**** Dataset excerpts ****
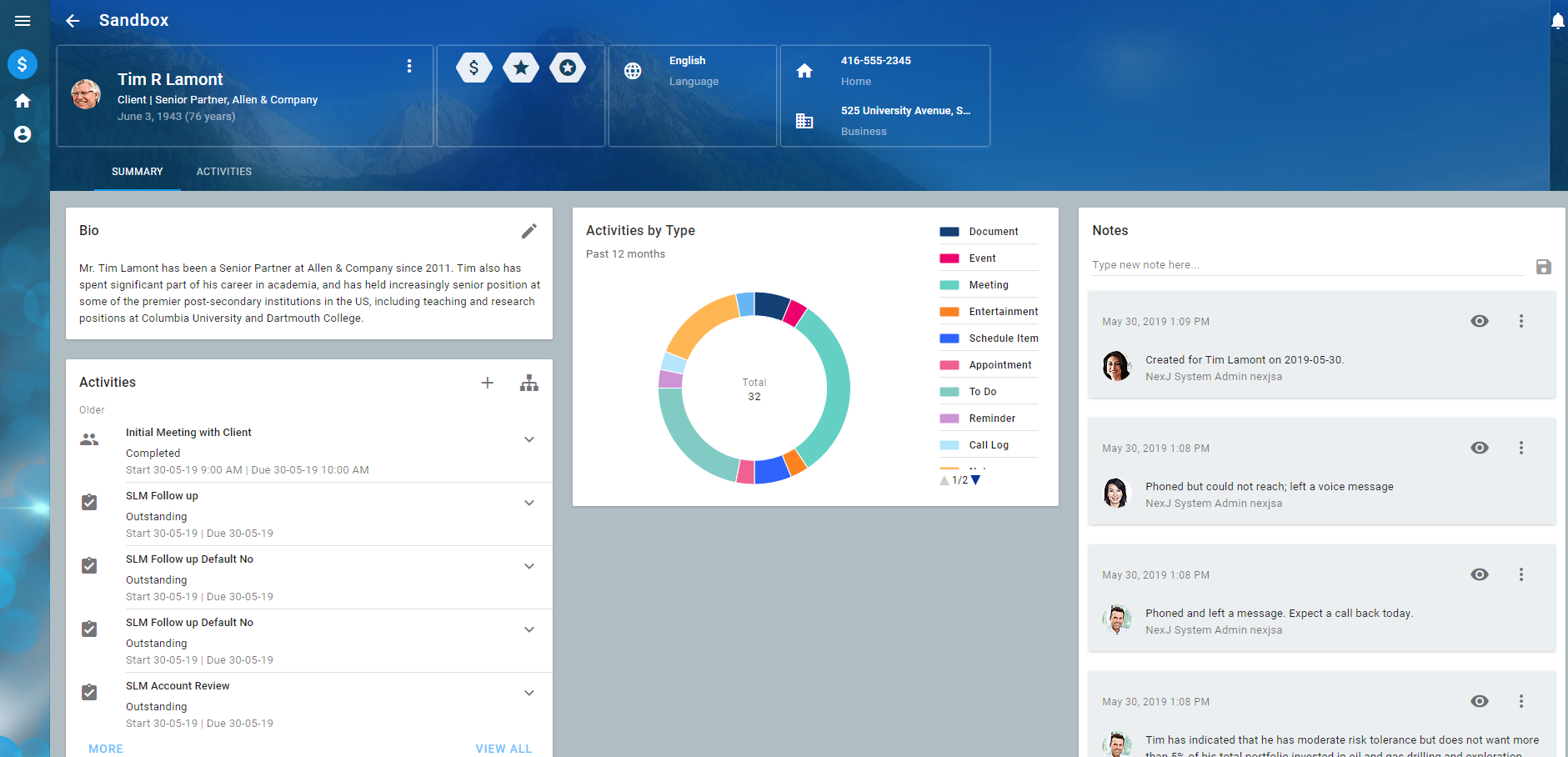Select the Summary tab
Image resolution: width=1568 pixels, height=757 pixels.
pos(138,172)
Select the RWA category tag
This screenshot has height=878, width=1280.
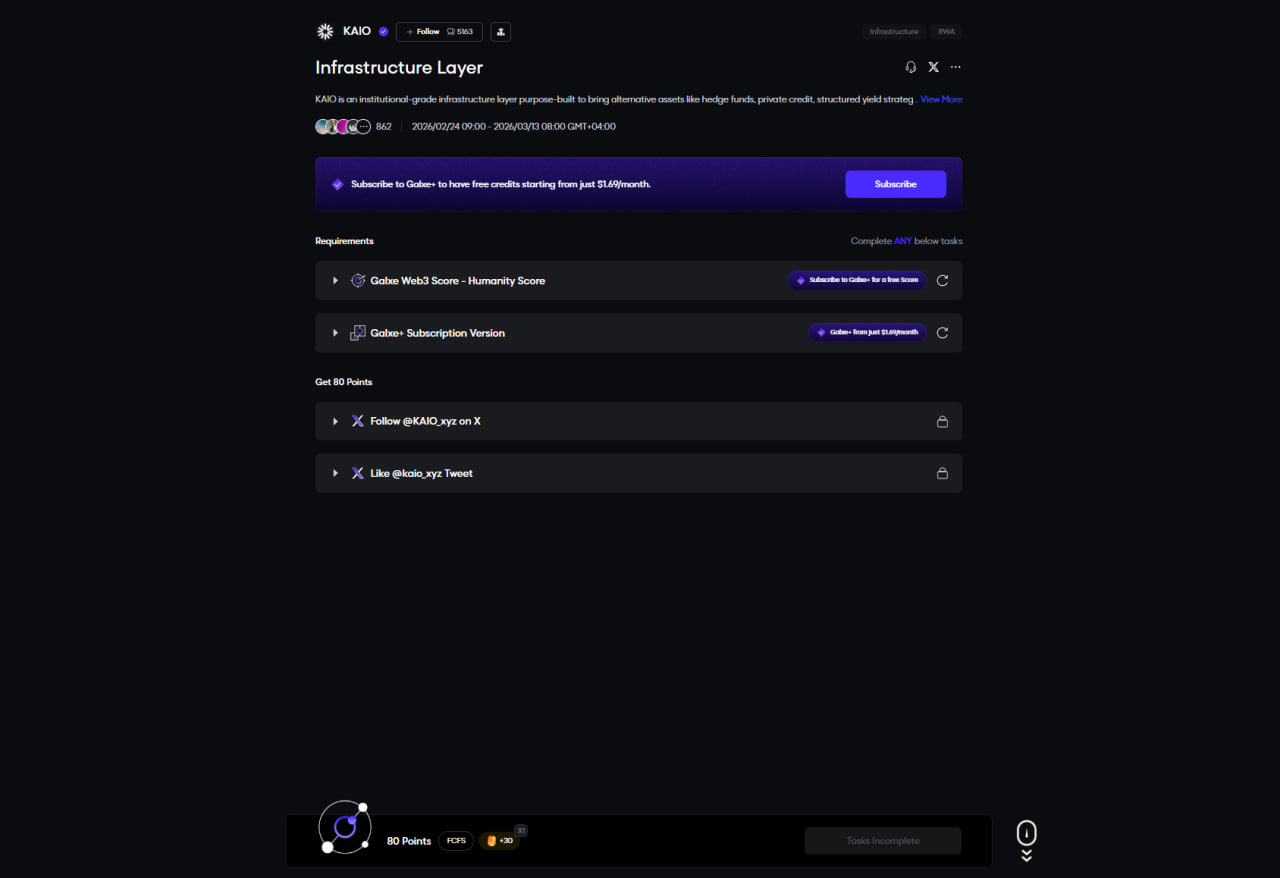[946, 32]
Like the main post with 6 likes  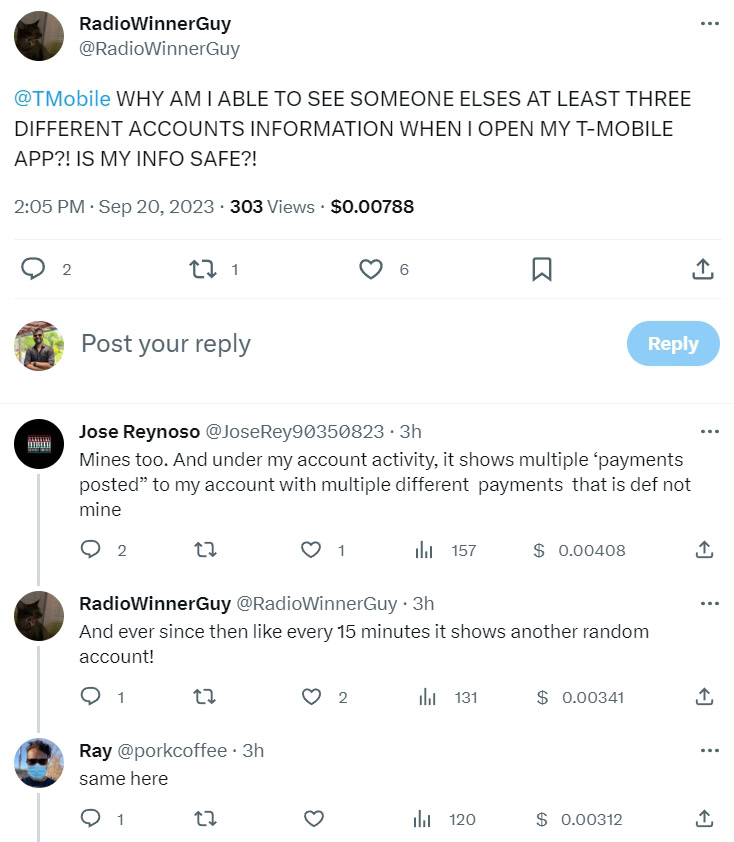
****
What this task involves: Omit the pictures. Write out exactly the lines from the one containing "This screenshot has height=878, width=1280." through the last line of the entries, both of them included.

Exercise solution:
This screenshot has height=878, width=1280.
[946, 32]
Like the main post with 6 likes  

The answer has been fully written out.